Example: The two sample problem.

$\begin{displaymath}X^* = \left[ \begin{array}{cc} 1 & 0 \\ 1 & 0 \\ \vdots &... ... 0 \\ 0 & 1 \\ \vdots & \vdots \\ 0 & 1 \end{array}\right] \end{displaymath}$

where there are n₁ rows of $[1 \quad 0]$ and n₂ of $[0 \quad 1]$ .

$\begin{displaymath}X=\left[ \begin{array}{c} 1 \\ \vdots \\ 1 \end{array}\right] \end{displaymath}$

where X is $(n_1+n_2) \times 1$ . Then

$\begin{displaymath}X^* \left[\begin{array}{c} 1 \\ 1 \end{array}\right] = X \end{displaymath}$

The model

$\begin{displaymath}Y = X^* \beta + \epsilon \end{displaymath}$

is really
$\begin{align*}Y_i & = \beta_1 + \epsilon_i \qquad 1 \le 1 \le n_1 \\ Y_i & = \beta_2 + \epsilon_i \qquad n_1+1 \le i \le n_1+n_2 \end{align*}$
that is, it is the model for two samples of sizes n₁ and n₂ with means $\beta_1$ and $\beta_2$ . The model

$\begin{displaymath}Y=X\beta_1+\epsilon \end{displaymath}$

is just

$\begin{displaymath}Y_i = \beta_1 + \epsilon_i \end{displaymath}$

that is, that the Y_i are an iid sample from a single population.
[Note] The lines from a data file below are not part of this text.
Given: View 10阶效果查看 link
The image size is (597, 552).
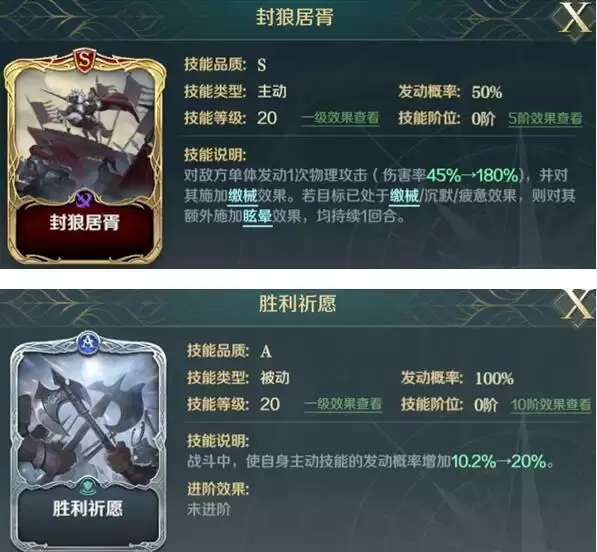Looking at the screenshot, I should [x=551, y=405].
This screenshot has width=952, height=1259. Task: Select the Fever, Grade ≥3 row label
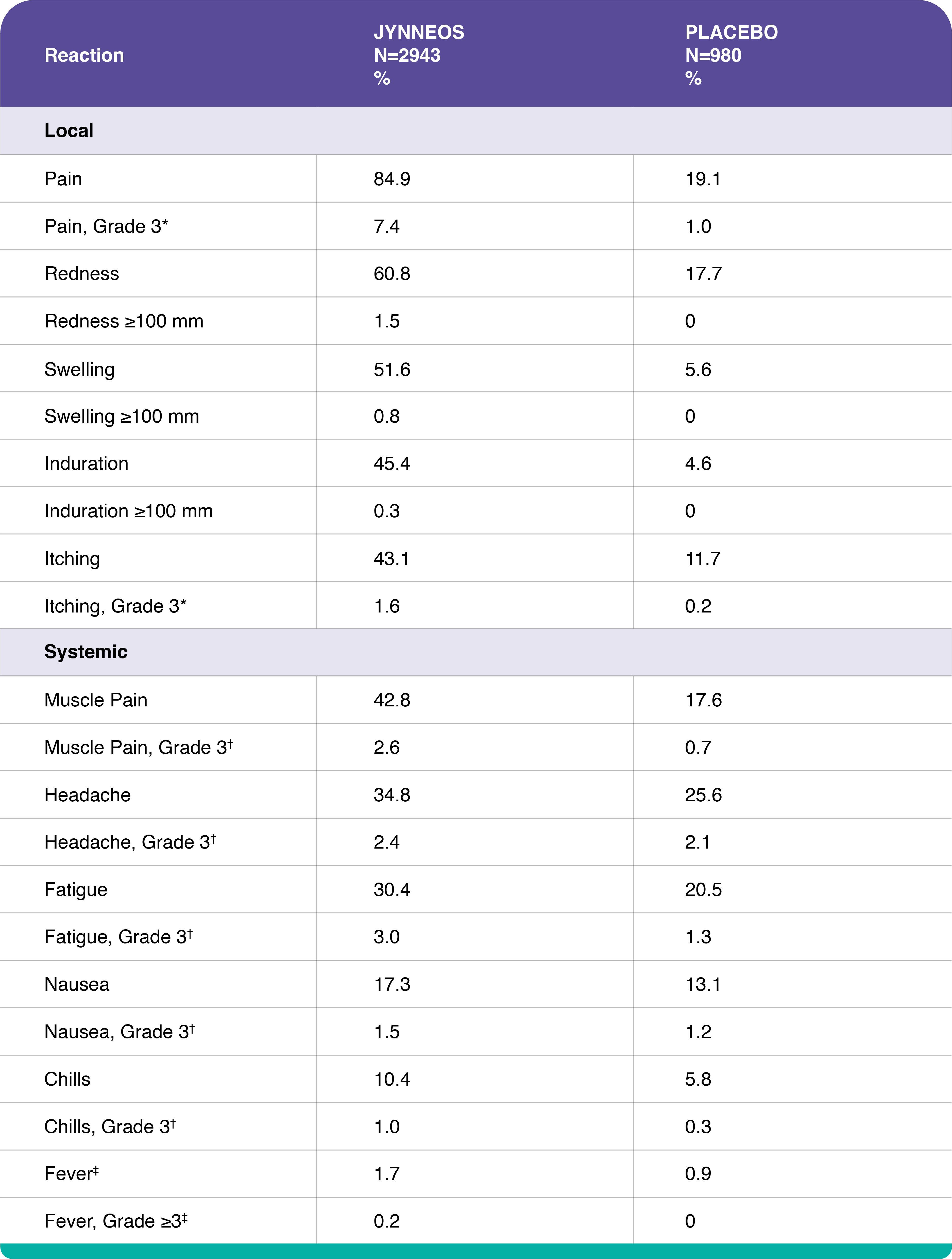(115, 1221)
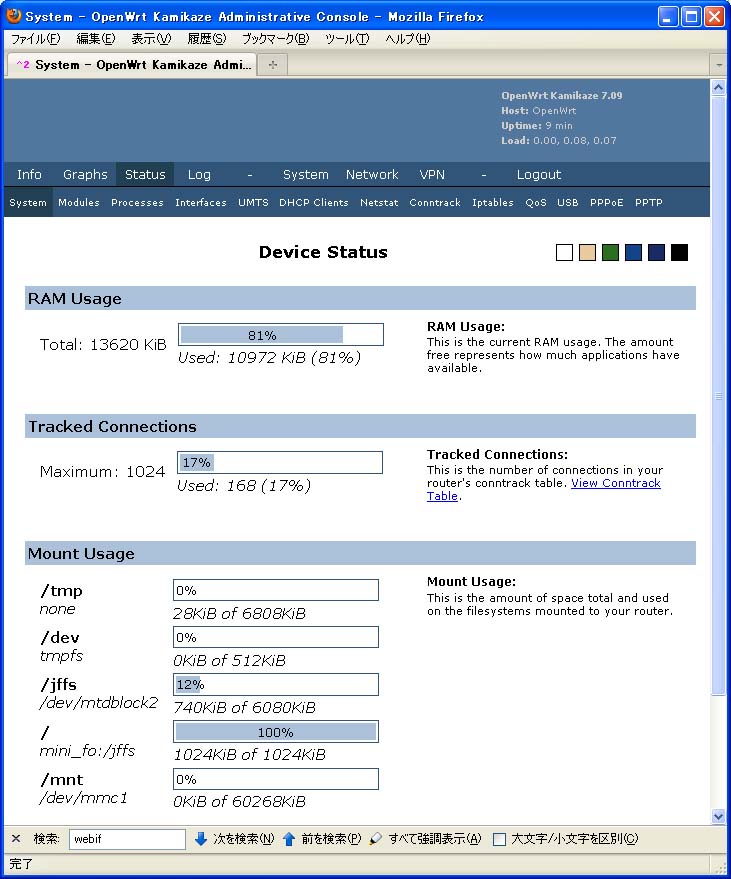
Task: Select the white color theme swatch
Action: point(564,253)
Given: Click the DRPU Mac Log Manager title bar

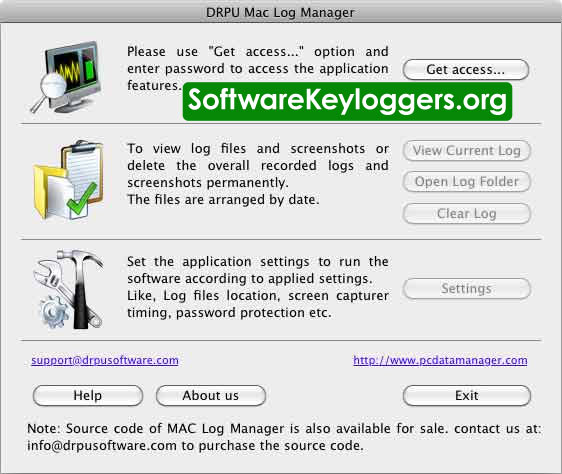Looking at the screenshot, I should click(281, 12).
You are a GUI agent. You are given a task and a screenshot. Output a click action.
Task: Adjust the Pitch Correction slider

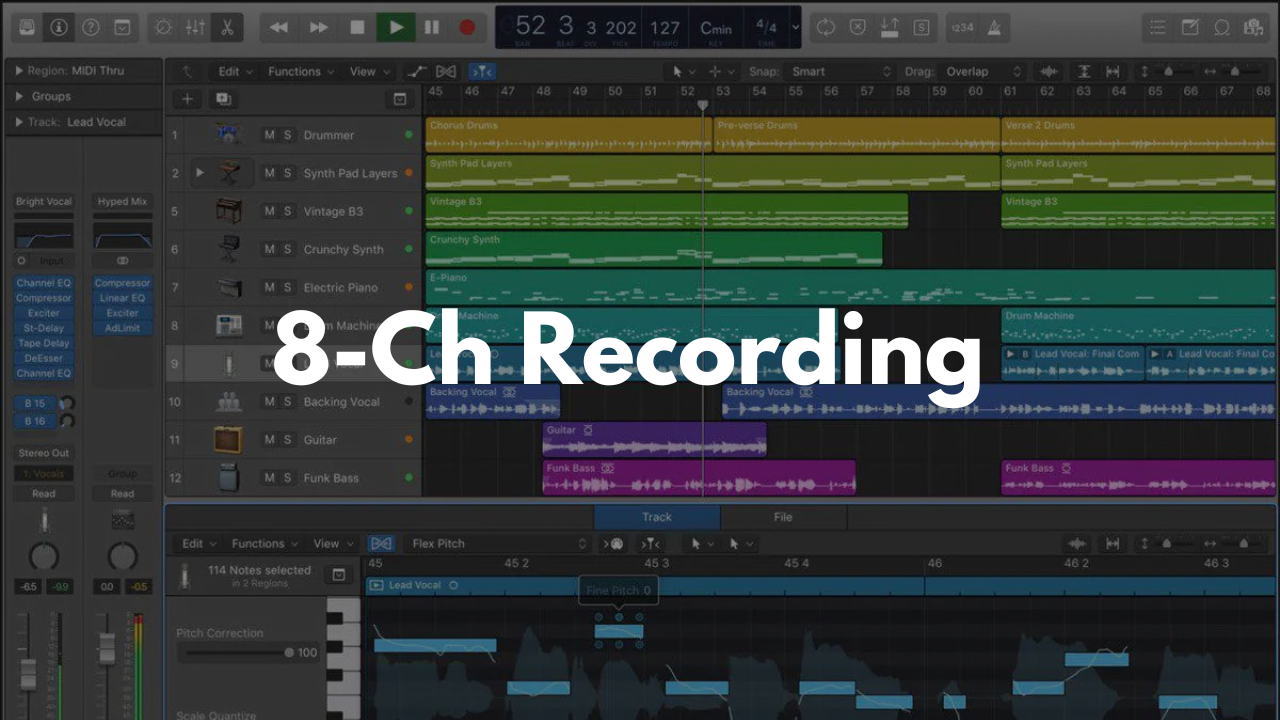pyautogui.click(x=289, y=653)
We compare these two models to test $H_o: \beta_1 = \beta_2$ using

$\begin{displaymath}F = \frac{({\rm ESS}_R - {\rm ESS}_F)/1}{ {\rm ESS}_F/(n_1+n_2 - 2)} = \left( \mbox{2 sample $t$}\right)^2 \end{displaymath}$

Summary: to compare two models with design matrices X and X^* we need

$\begin{displaymath}{\rm col}(X) \subset {\rm col}(X^*) \qquad {\rm col}(X) \neq {\rm col}(X^*) \end{displaymath}$

That is, we need the restricted model to be a special case of the full model where we put some linear combinations of the $\beta$ s equal to constants. (The constants are usually 0.)
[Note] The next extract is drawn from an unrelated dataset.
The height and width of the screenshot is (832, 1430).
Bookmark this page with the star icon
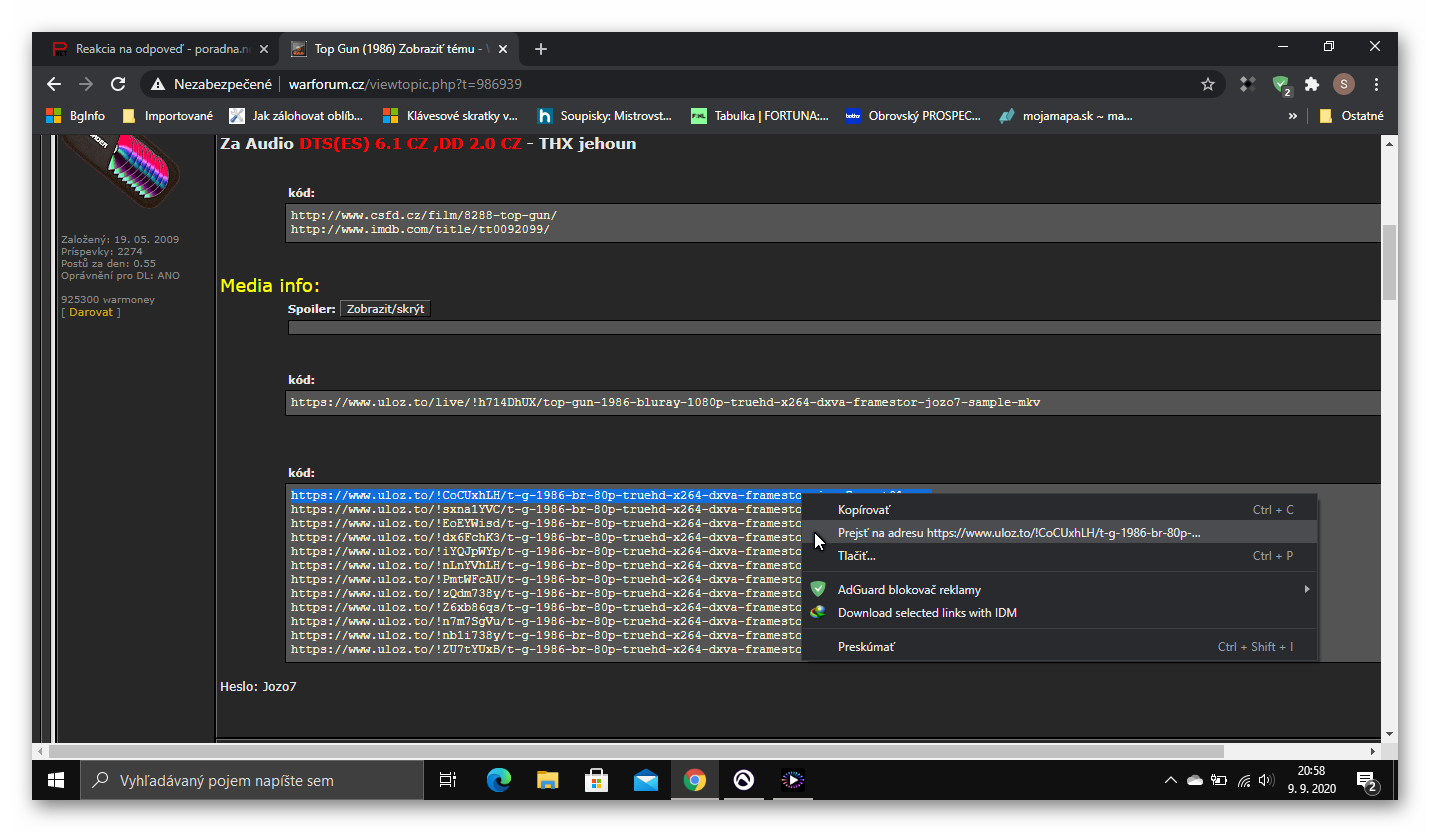click(x=1207, y=84)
In our example consider the special case n₁ = n₂. If we reparametrize the * model using

$\begin{displaymath}\mu=\frac{\beta_1+\beta_2}{2} \qquad \alpha = \beta_1 - \mu \end{displaymath}$

then we find

$\begin{displaymath}X^*\beta = X^{**} \left[ \begin{array}{c} \mu \\ \alpha \end{array} \right] \end{displaymath}$

where

$\begin{displaymath}X^{**} = \left[ \begin{array}{cc} 1 & 1 \\ 1 & 1 \\ \vdot... ...\\ 1 & -1 \\ \vdots & \vdots \\ 1 & -1 \end{array} \right] \end{displaymath}$

In this case we see that X is a submatrix of X^**. This is why the extra sum of squares principle can be used whenever the restricted model is a special case of the full model, even if X is not a submatrix of X^*.
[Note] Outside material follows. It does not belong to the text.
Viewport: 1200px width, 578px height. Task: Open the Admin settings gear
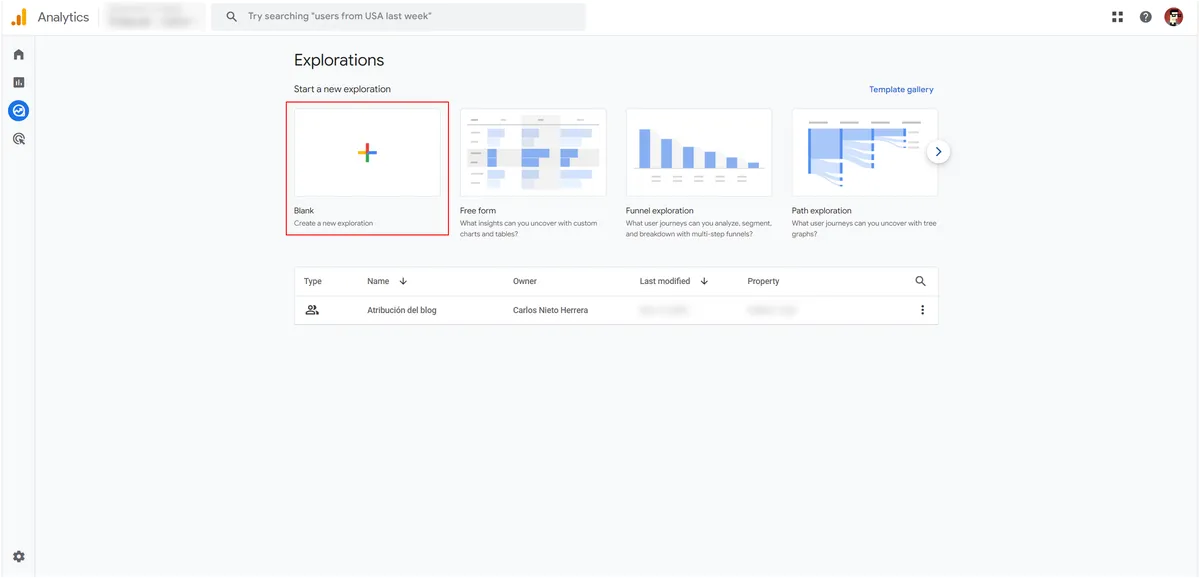(18, 557)
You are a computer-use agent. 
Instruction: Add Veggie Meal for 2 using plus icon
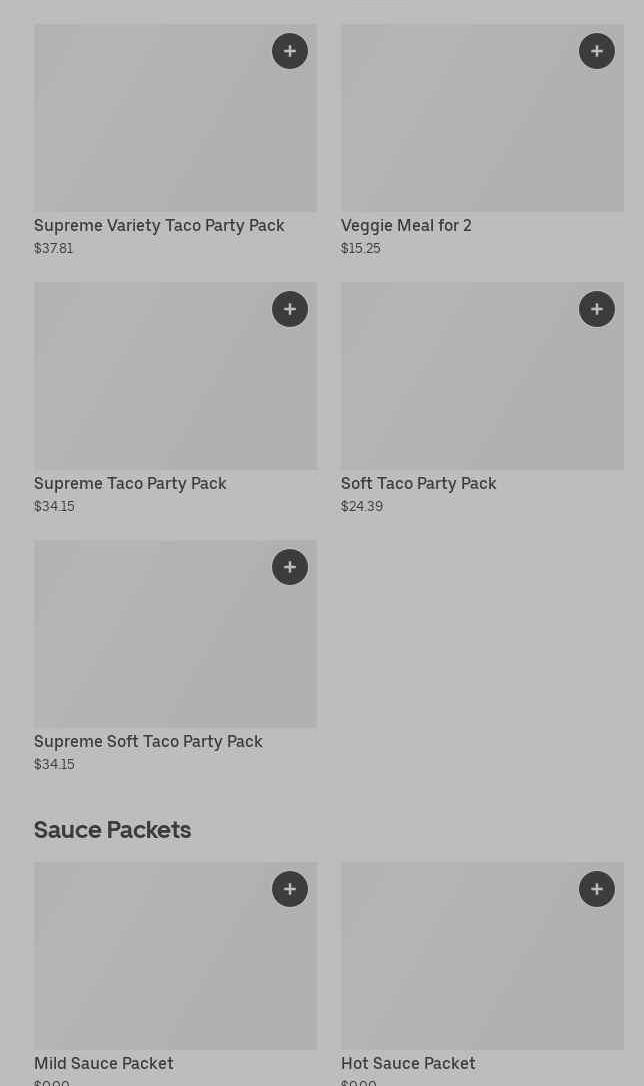point(597,51)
Another Extra Sum of Squares Example: two way layout

We have data Y_i,j,k for i from 1 to I, j from 1 to J and k from 1 to K where i labels the row effect, j labels the column effect and k labels the replicate. When K is more than 1 we generally check for interactions by comparing the additive model

$\begin{displaymath}Y_{i,j,k} = \mu + \alpha_i + \beta_j + \epsilon_{i,j,k} \end{displaymath}$

to a saturated model in which the mean $\mu_{i,j}$ for the combination i,j is unrestricted. Thus the full model is

$\begin{displaymath}Y_{i,j,k} = \mu_{i,j}j + \epsilon_{i,j,k} \, . \end{displaymath}$

The additive model is not identifiable (that is, the design matrix is not of full rank) unless some conditions are imposed on the row effects $\alpha_i$ and the column effects $\beta_j$ . A common restriction imposed is that the effects sum to 0; this restriction is then used to eliminate $\alpha_I$ and $\beta_J$ from the model equations. The resulting design matrix then has 1+(I-1)+(J-1) = I+J-1 columns and looks like

$\begin{displaymath}X_{\mbox{add}} = \left[\begin{array}{rrrcrrr} 1 & 1 & 0 & \cd... ...\ 1 & -1 & -1 & \cdots & -1 & -1 & \cdots \end{array}\right] \end{displaymath}$

(There are K copies of the first row for the observations in population i=1,j=1, then K copies of the row for observations in population i=1,j=2 and so on till we get to j=J. Elimination of $\beta_J = -\beta_1 -\beta_2 -\cdots - \beta_{J-1}$ produces -1's in the J-1 columns corresponding to the $\beta$ 's. Then we move to the JK rows corresponding to i=2 and so on with the last JK rows having -1's in the $\alpha$ columns reflecting the identity $\alpha_I = - \alpha_1 -\cdots - \alpha_{I-1}$ .)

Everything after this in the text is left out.